Grant returned to Cairo, leaving only a garrison at Paducah. His troops were eager to fight. Some of the officers were afraid the war would be over before they could distinguish themselves sufficiently to go to Congress on the strength of their military careers. They all remembered Jackson and Harrison and Taylor, and they desired to make war a means to political glory. The general was also quite ready to fight, and the chance came early in November. Frémont, in taking the field against Price in Missouri, felt it necessary to have Grant make a diversion to keep General Polk, who was at Columbus, Kentucky, from sending reinforcements to Price. This movement resulted in the battle of Belmont, which was successful from Grant's point of view, as it prevented Polk from reinforcing Price.
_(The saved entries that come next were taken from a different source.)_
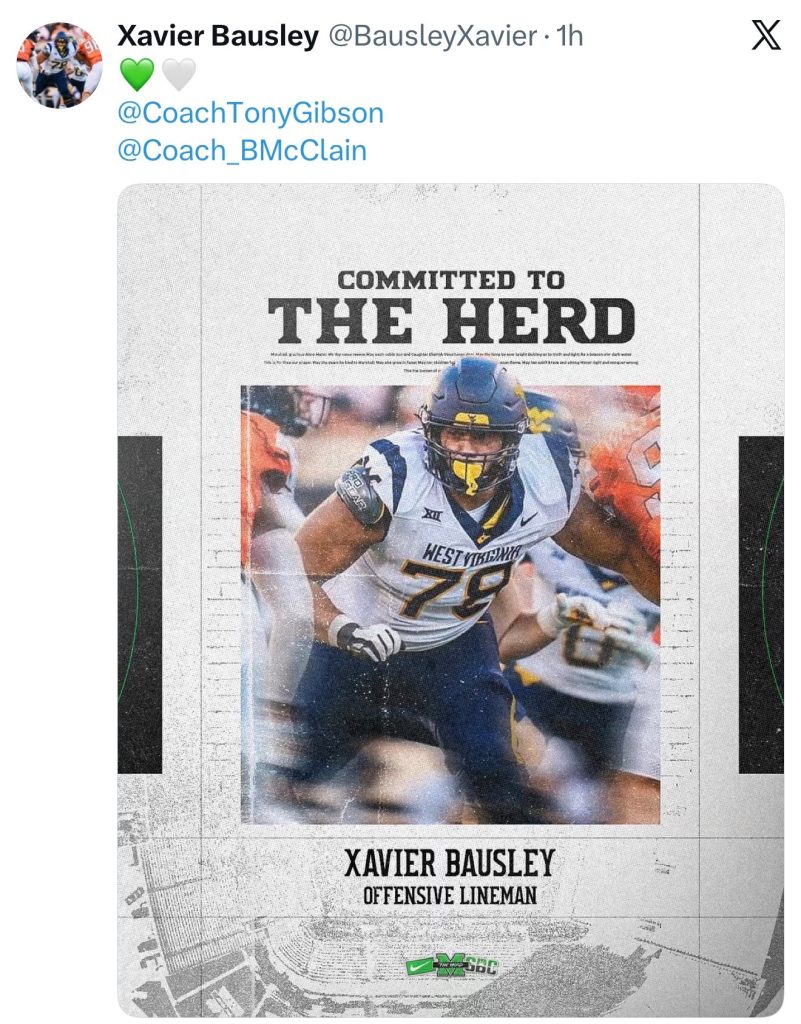Click the XAVIER BAUSLEY caption in the graphic
Screen dimensions: 801x1024
click(x=449, y=863)

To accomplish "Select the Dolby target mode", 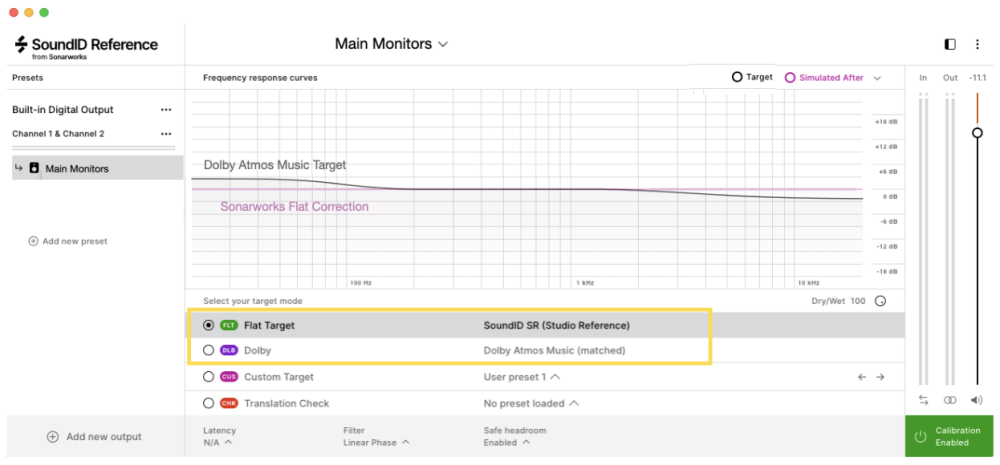I will (208, 351).
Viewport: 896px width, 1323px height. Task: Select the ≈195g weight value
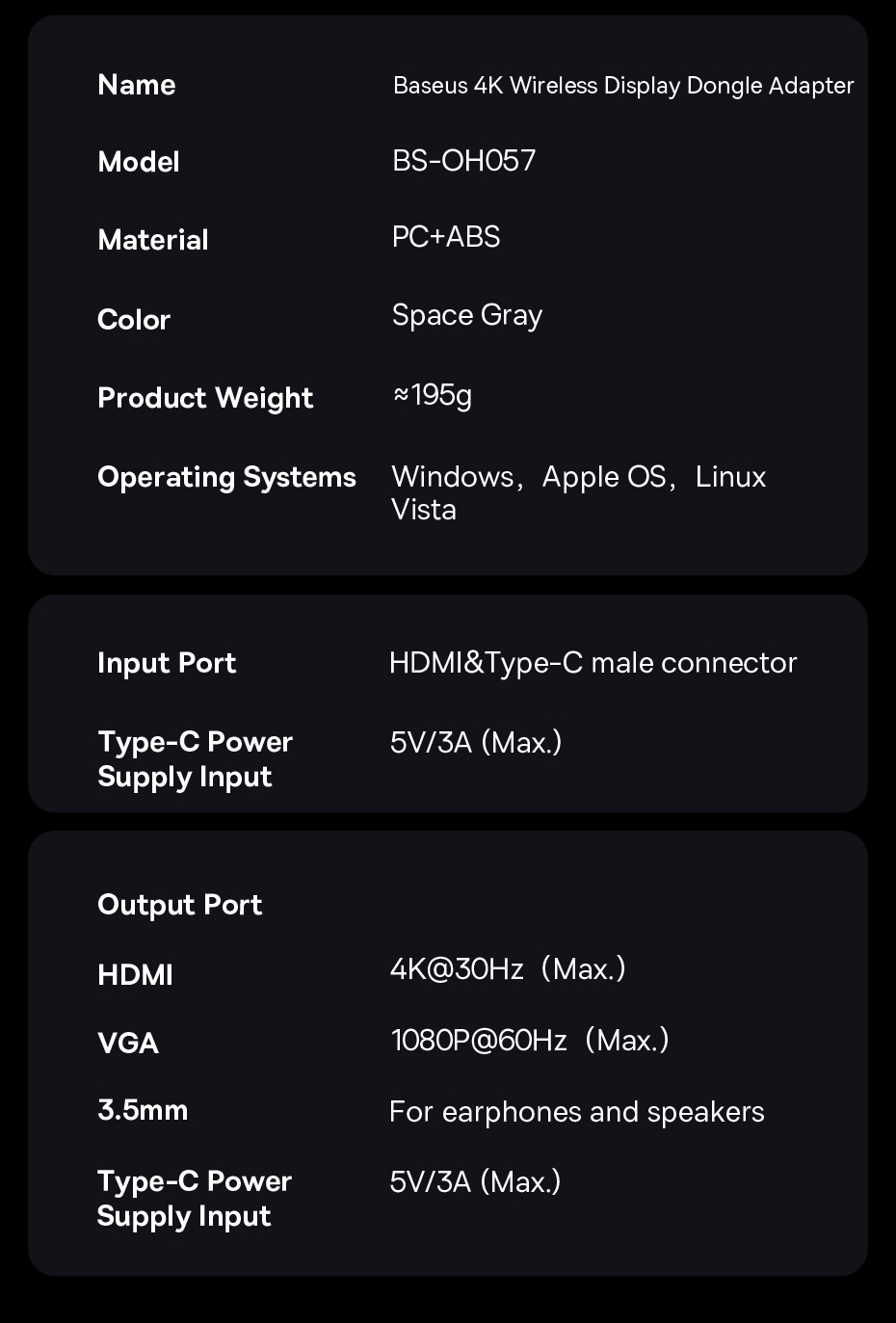(x=432, y=395)
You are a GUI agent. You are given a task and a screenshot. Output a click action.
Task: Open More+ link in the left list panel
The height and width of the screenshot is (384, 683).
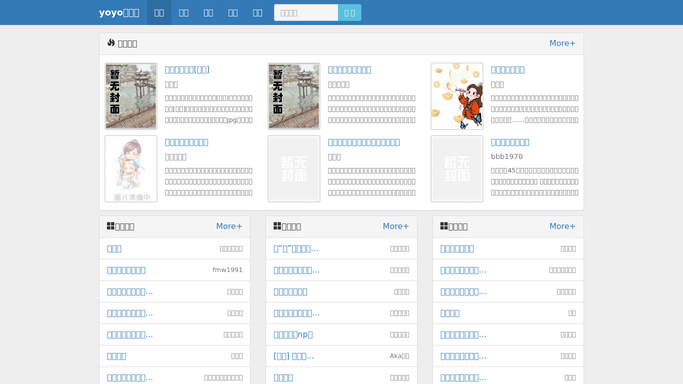click(229, 226)
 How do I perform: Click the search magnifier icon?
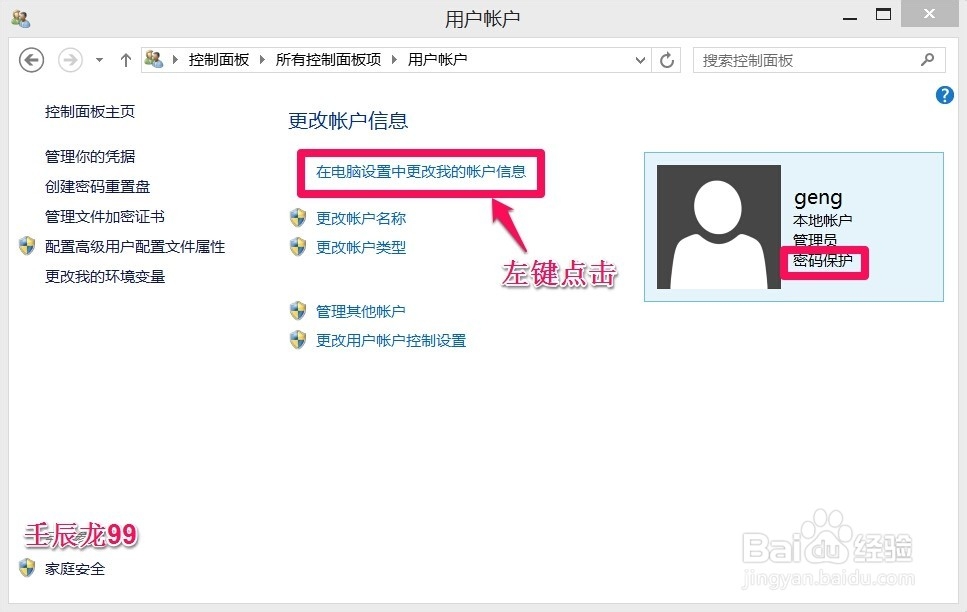(x=927, y=60)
Returning to Cairo, Grant set himself to drilling and provisioning and otherwise preparing his army for further active service. He was eager to push on to the South. He wished to get possession of the Tennessee and Cumberland rivers before the enemy had time to reinforce and fortify. He appealed to General Halleck, who had now succeeded General Frémont in command of the Western Department, to be at once allowed to advance on forts Henry and Donelson, the fortifications which commanded these rivers. But General Halleck did not reply, and little was done during December but prepare.

On January 6th Grant went to St. Louis to see General Halleck in person. His trip

was in a sense a failure. Halleck cut him short in the explanation of his plans and gave him no encouragement. Grant felt this deeply, for, though an undemonstrative man, he was, in fact, of a keen sensibility. But he was not a man to allow pique to stand in the way of a great enterprise. On his return to Cairo he laid the matter before Commodore Foote, who was in command of the flotilla of newly-finished gunboats then lying at Cairo. The commodore was much impressed both with Grant and his plans, and joined him in a new request to General Halleck for permission to make a joint attack on Fort Henry. At last Halleck consented. Immediately upon receiving the word, Grant began to move. On February 5th, he advanced against the fort; it capitulated on the 6th. He telegraphed to Halleck, "Fort Henry is ours. The gunboats silenced the batteries before the investment was completed; and then, with a

spirit which had not before appeared in the Northern army, he added: "I shall take and destroy Fort Donelson on the 8th and return to Fort Henry."

But in place of a swift advance, which Grant had hoped to make across the twelve miles of land between the two rivers and forts, a period of annoying delay intervened, accompanied by much suffering on the part of the troops. Violent storms arose. Grant was in an agony of impatience, but nothing could be done but wait. The roads were swimming in water; “the infantry could hardly march, and to move artillery was impossible." He had only about 15,000 men, and had orders from General Halleck to hold Fort Henry and to intrench, though he felt that "15,000 men were worth more on the 12th than 50,000 men a little later.”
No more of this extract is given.